Hey guys, I am figuring out to show realtime events (thought events?? like "Thinking", "Retriving reviews", etc...) along with token streaming. How to stream tokens as well as the realtime thought process of ReActAgent.from_tools?
I have very little idea on how to pull this off. any direction would be helpful!
vertex_gemini = Vertex(
model="gemini-1.5-pro",
context_window=100000,
temperature=0,
additional_kwargs={},
)
# setup the index/query process, ie the embedding model (and completion if used)
Settings.llm = vertex_gemini
# setup the index/query process, ie the embedding model (and completion if used)
Settings.embed_model = embed_model
# Create a Pinecone-based vector store for detail
detail_vector_store = PineconeVectorStore(
pinecone_index=pinecone_index,
namespace=DETAIL_NAMESPACE
)
detail_storage_context = StorageContext.from_defaults(vector_store=detail_vector_store)
vector_index = VectorStoreIndex.from_vector_store(
vector_store=detail_vector_store,
storage_context=detail_storage_context
)
print("VectorStoreIndex (detail) created.")

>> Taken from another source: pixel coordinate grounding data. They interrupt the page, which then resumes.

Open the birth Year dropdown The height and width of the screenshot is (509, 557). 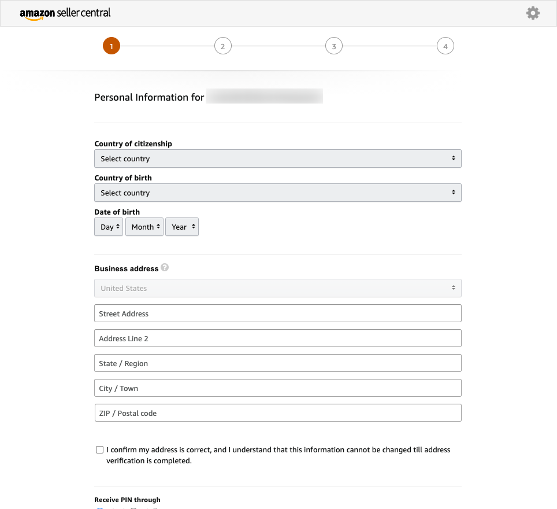tap(181, 227)
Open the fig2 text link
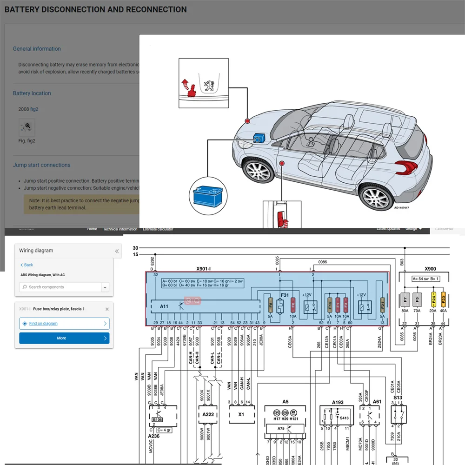465x465 pixels. pyautogui.click(x=34, y=109)
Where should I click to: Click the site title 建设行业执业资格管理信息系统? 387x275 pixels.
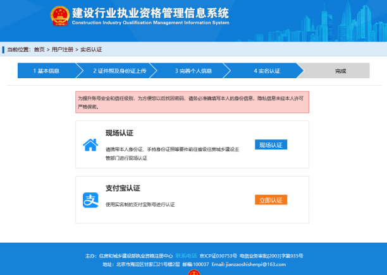point(151,13)
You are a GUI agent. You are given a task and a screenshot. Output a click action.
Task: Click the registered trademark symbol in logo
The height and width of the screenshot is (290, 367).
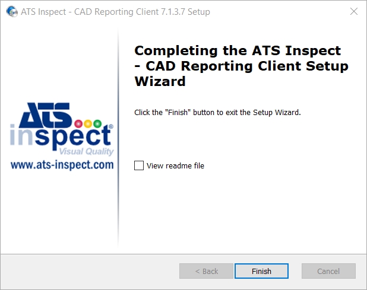(111, 126)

detail_query_engine = vector_index.as_query_engine()
detail_tool = QueryEngineTool.from_defaults(
query_engine=detail_query_engine,
name="detail_vector_index",
description="Use this to answer questions about the full text of the reviews."
)
agent = ReActAgent.from_tools(tools=[detail_tool], verbose=True)
@app.post("/chat-stream")
def chat_endpoint(chat_request: ChatRequest):
user_query = chat_request.query
def token_generator():
response = agent.stream_chat(user_query)
for delta in response.response_gen:
print(delta)
yield delta
return StreamingResponse(token_generator(), media_type="text/plain")